TESTO FORNITO:
2010/10/20

Lasciami Entrare


Curioso come lo stesso tema, quello dell'amore impossibile tra un essere umano, e dunque mortale, ed un pressochè immortale vampiro, possa essere sviluppato su direzioni tanto diverse e con risultati tanto divergenti.

Chi vi scrive si è già dilungato su "Twilight" (vedi http://lobetablog.blogspot.com/2010/02/antropologia-di-twilight.html); molto più interessante, perchè più rude, contundente e certamente meno edulcorato, per i temi etici sollevati, "Lasciami entrare" (titolo originale "Låt den rätte komma in", 2008) del regista svedese Tomas Alfredson.

In questo caso quel che è analizzato, e a fondo, è il tema del "male" contrapposto a quello della "malvagità".

La bambina Eli, che ha "da molto tempo dodici anni", necessita di bere sangue umano per sopravvivere.

Nella periferia di Stoccolma, tra parchi deserti e sommersi di neve, resi irreali da una luce che -naturale o artificiale- illumina le cose in un alone di inquieta solitudine, incontra Oskar, un suo coetaneo dalla natura schiva e contemplativa.

Tra i due si sviluppa una relazione che, se da un lato aiuta lui a prendere forza e a ribellarsi alle sopraffazioni di compagni di scuola bulli e, come vedremo, potenzialmente assassini, dall'altro porta Oskar a salvare Eli, che vive incaspulata nel suo limbo notturno, lunare, che non teme il freddo, che non teme nulla se non la luce del sole. E a sua volta, questa relazione curiosa e quasi incomprensibile, permette a Eli di salvare Oskar.

(Elenco dei dati)
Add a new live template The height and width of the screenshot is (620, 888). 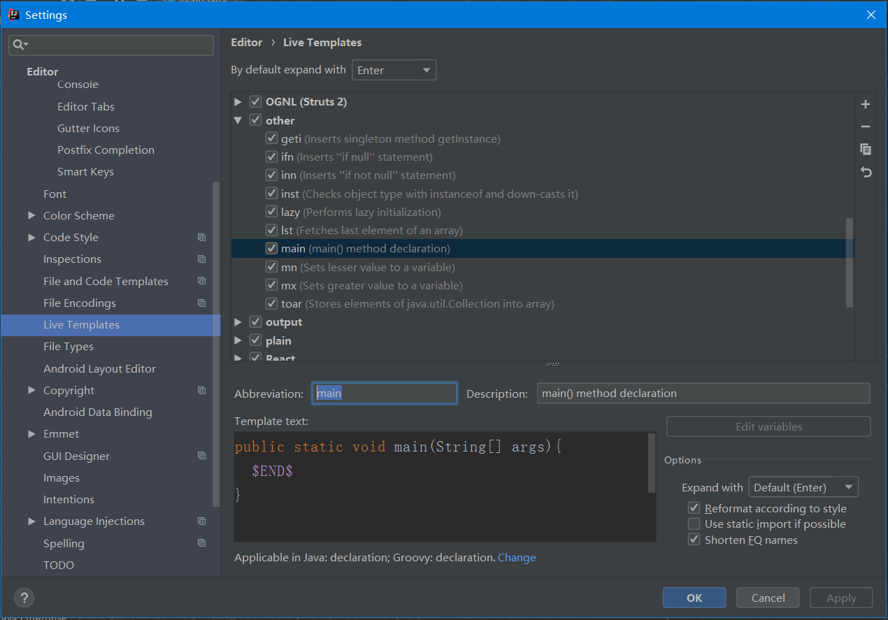point(866,103)
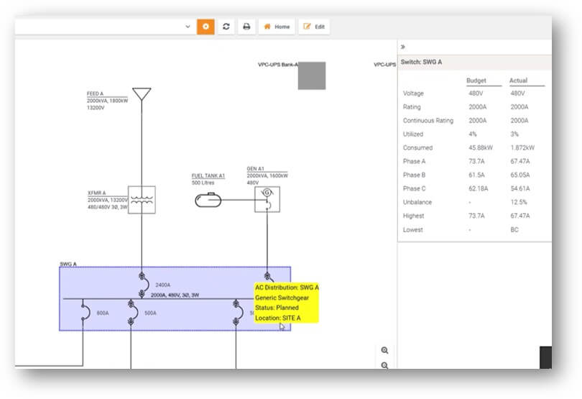The width and height of the screenshot is (582, 399).
Task: Click the gray VPC-UPS Bank-A block
Action: click(312, 75)
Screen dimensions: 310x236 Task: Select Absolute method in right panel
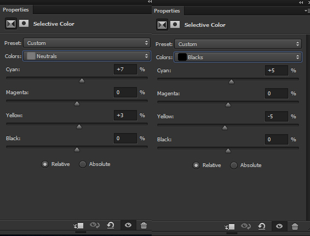[246, 165]
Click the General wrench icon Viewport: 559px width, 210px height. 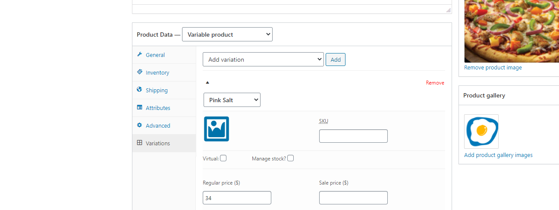(139, 54)
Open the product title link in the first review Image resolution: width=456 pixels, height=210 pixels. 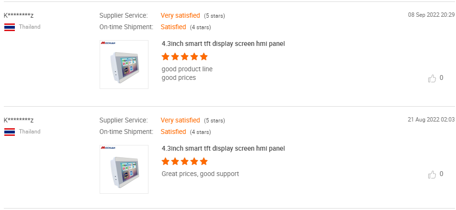(223, 44)
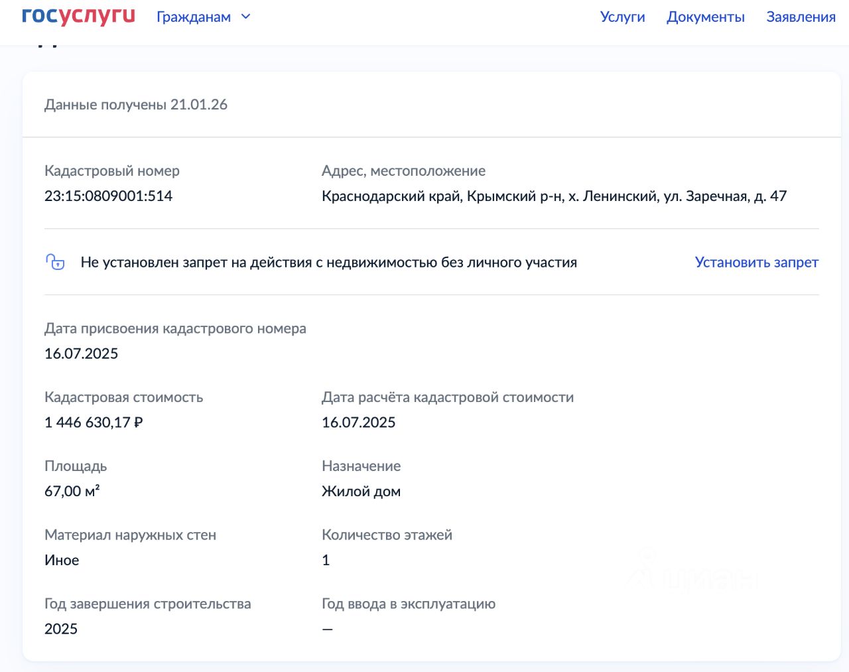Click the date under Дата присвоения кадастрового номера

point(81,354)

SFIDE:
**1)** Perché, secondo la recensione, «Lasciami entrare» è molto più interessante di «Twilight»?
**2)** Trascrivi dalla recensione il passo che comincia con "La bambina Eli, che" e termina con "di salvare Oskar.".

SOLUZIONI COMPLETE:
**1)** Perché è più rude, contundente e certamente meno edulcorato, per i temi etici che solleva.

**2)**
La bambina Eli, che ha "da molto tempo dodici anni", necessita di bere sangue umano per sopravvivere.

Nella periferia di Stoccolma, tra parchi deserti e sommersi di neve, resi irreali da una luce che -naturale o artificiale- illumina le cose in un alone di inquieta solitudine, incontra Oskar, un suo coetaneo dalla natura schiva e contemplativa.

Tra i due si sviluppa una relazione che, se da un lato aiuta lui a prendere forza e a ribellarsi alle sopraffazioni di compagni di scuola bulli e, come vedremo, potenzialmente assassini, dall'altro porta Oskar a salvare Eli, che vive incaspulata nel suo limbo notturno, lunare, che non teme il freddo, che non teme nulla se non la luce del sole. E a sua volta, questa relazione curiosa e quasi incomprensibile, permette a Eli di salvare Oskar.